This update is a cleaner implementation of adding artificial diffusion on a finer mesh.

First, for consistency, it is good to pose the PDE in coefficient form as described here.

$$m\frac{{{\partial ^2}}}{{\partial {t^2}}}u + d\frac{\partial }{{\partial t}}u + \nabla \cdot\left( { - c\nabla u - \alpha u + \gamma } \right) + \beta \cdot\nabla u + au - f = 0$$

Not only will this provide one with a more consistent workflow within the Wolfram Language, but you will be able to more easily map the problem to other solvers.

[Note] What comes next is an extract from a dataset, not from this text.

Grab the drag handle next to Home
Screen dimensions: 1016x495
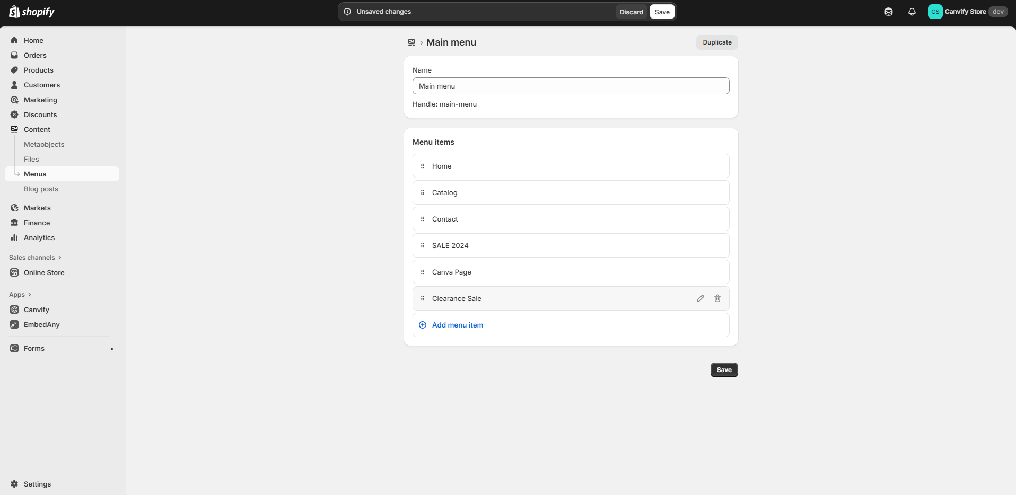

In the original answer, I applied artificial diffusion in a quick and dirty way to a system that had much numerical diffusion due to its coarse mesh. Now, I will apply artificial diffusion using coefficient form on a much finer mesh with a high difference order. This should allow us to use a much smaller artificial diffusion, $c$. The following solves and plots in a few seconds on my system.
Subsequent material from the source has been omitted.